Clarify LANGUAGES and ALL_LANGUAGES settings #38036

@bradenmacdonald

Description

@bradenmacdonald

openedx-platform has two very similar language settings, and this is my attempt to define and document the difference. I think we need to clarify the differences and perhaps make them more consistent. Also, it's unclear if ALL_LANGUAGES needs to be a setting at all.

LANGUAGES:

Should represent the languages supported by the Open edX platform (i.e. available localizations of the Open edX platform user interface), but it seems to list too many languages.

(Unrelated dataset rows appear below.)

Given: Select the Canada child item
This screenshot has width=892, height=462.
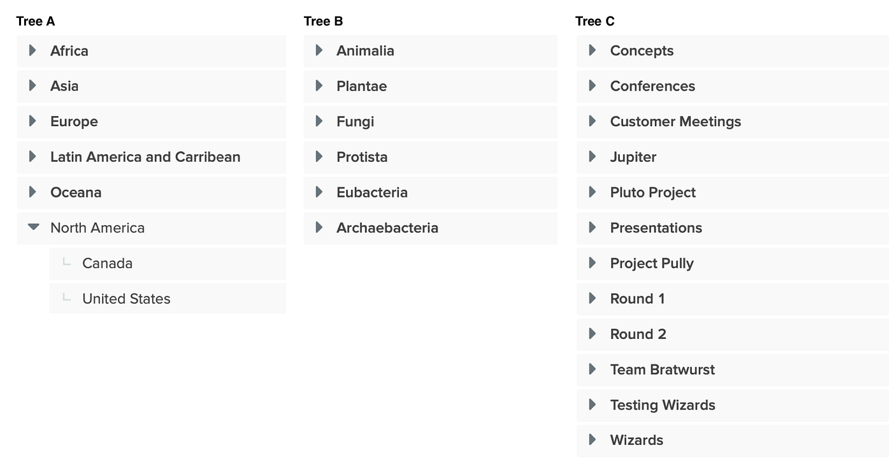Looking at the screenshot, I should 107,263.
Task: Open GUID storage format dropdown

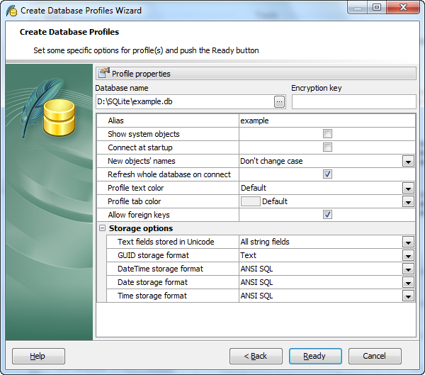Action: [x=408, y=255]
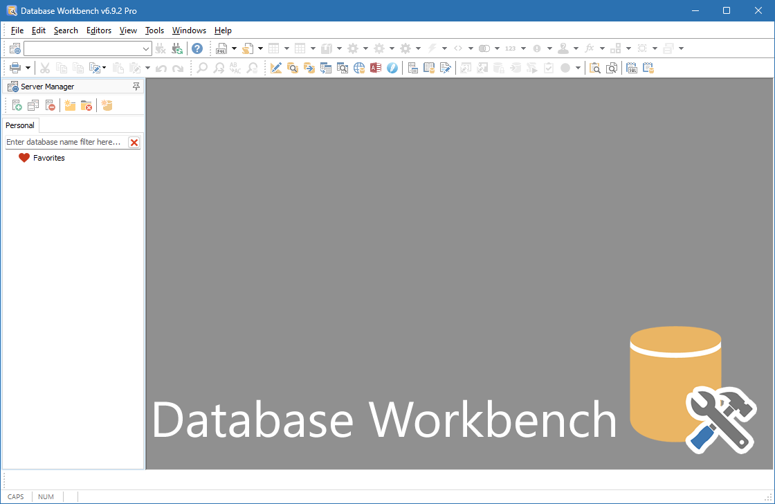Open the dropdown beside the Print icon
Screen dimensions: 775x504
coord(26,67)
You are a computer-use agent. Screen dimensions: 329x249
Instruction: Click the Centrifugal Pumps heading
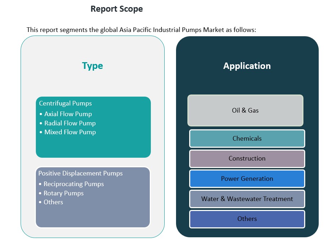click(x=65, y=103)
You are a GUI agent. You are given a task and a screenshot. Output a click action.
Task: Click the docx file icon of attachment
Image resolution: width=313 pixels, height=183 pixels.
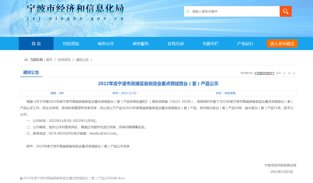(x=21, y=178)

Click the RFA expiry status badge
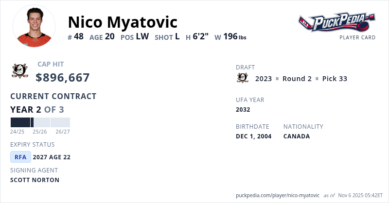pos(20,157)
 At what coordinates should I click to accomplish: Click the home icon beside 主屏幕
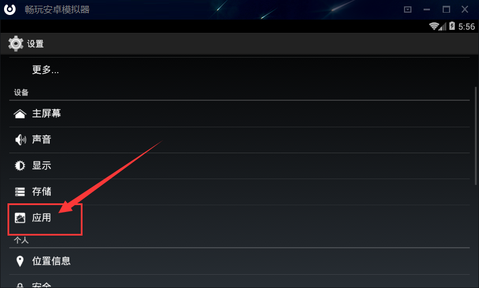tap(20, 113)
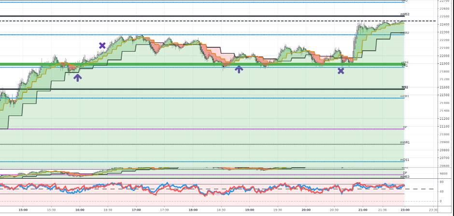454x216 pixels.
Task: Click the DR1 level label
Action: (405, 66)
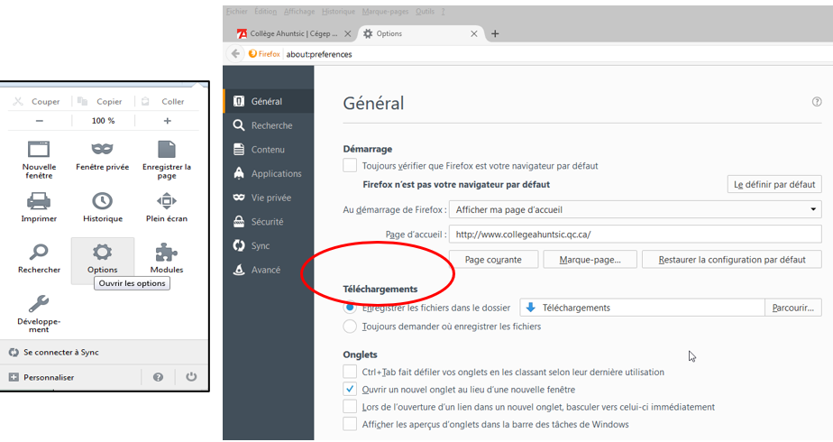Open Modules puzzle piece icon

(x=167, y=253)
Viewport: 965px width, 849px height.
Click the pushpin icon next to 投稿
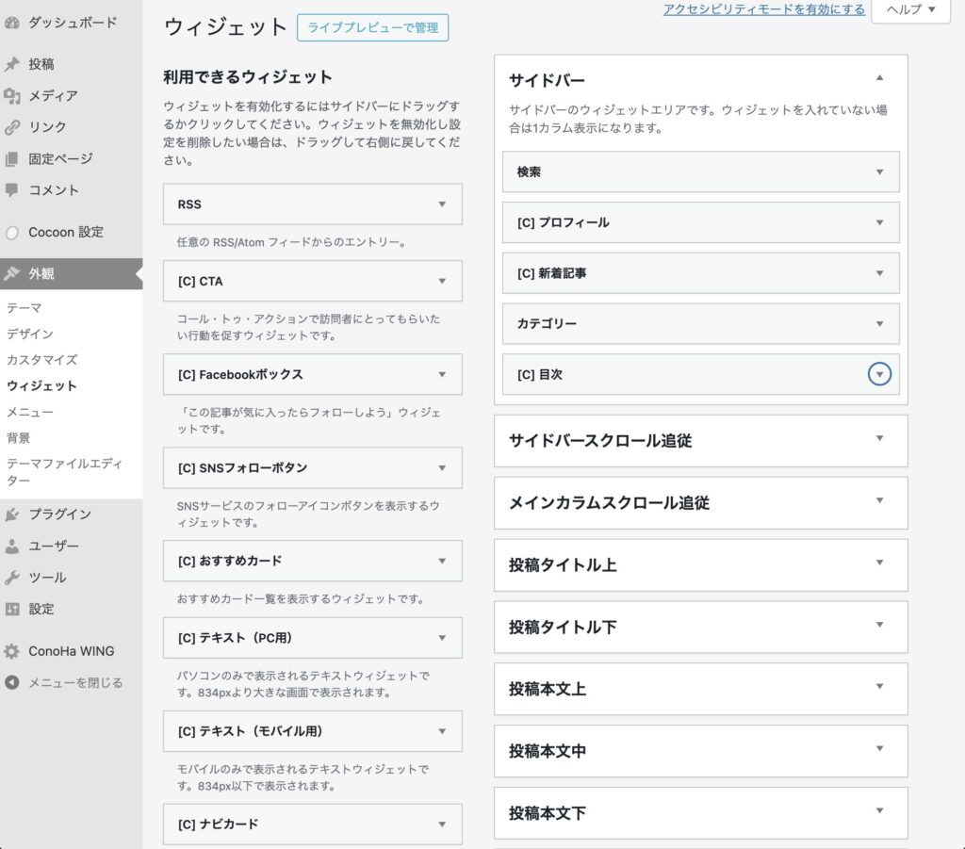coord(12,65)
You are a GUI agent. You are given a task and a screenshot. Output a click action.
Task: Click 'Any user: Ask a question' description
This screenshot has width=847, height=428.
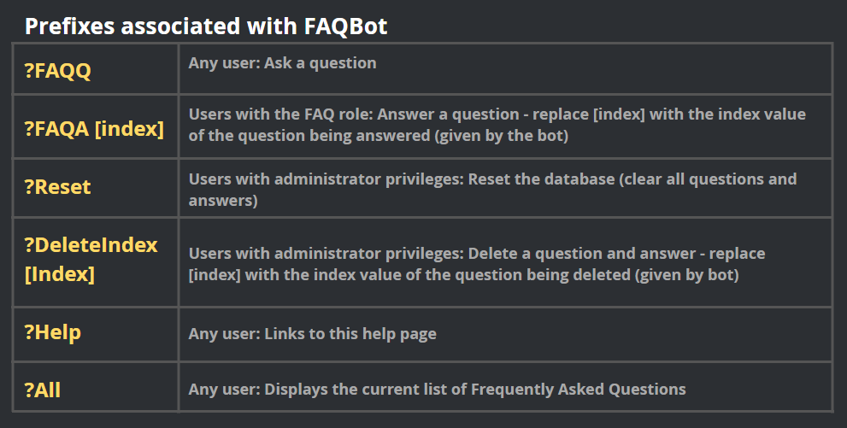pyautogui.click(x=282, y=63)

# Sourced from http://www.localeplanet.com/icu/ and wikipedia
LANGUAGES = [
('en', 'English'),
('rtl', 'Right-to-Left Test Language'),
('eo', 'Dummy Language (Esperanto)'), # Dummy languaged used for testing
('am', 'አማርኛ'), # Amharic
('ar', 'العربية'), # Arabic
('az', 'azərbaycanca'), # Azerbaijani
('bg-bg', 'български (България)'), # Bulgarian (Bulgaria)
('bn-bd', 'বাংলা (বাংলাদেশ)'), # Bengali (Bangladesh)
('bn-in', 'বাংলা (ভারত)'), # Bengali (India)
('bs', 'bosanski'), # Bosnian
('ca', 'Català'), # Catalan
('ca@valencia', 'Català (València)'), # Catalan (Valencia)
('cs', 'Čeština'), # Czech
('cy', 'Cymraeg'), # Welsh
('da', 'dansk'), # Danish
('de-de', 'Deutsch (Deutschland)'), # German (Germany)
('el', 'Ελληνικά'), # Greek
('en-uk', 'English (United Kingdom)'), # English (United Kingdom)
('en@lolcat', 'LOLCAT English'), # LOLCAT English
('en@pirate', 'Pirate English'), # Pirate English
('es-419', 'Español (Latinoamérica)'), # Spanish (Latin America)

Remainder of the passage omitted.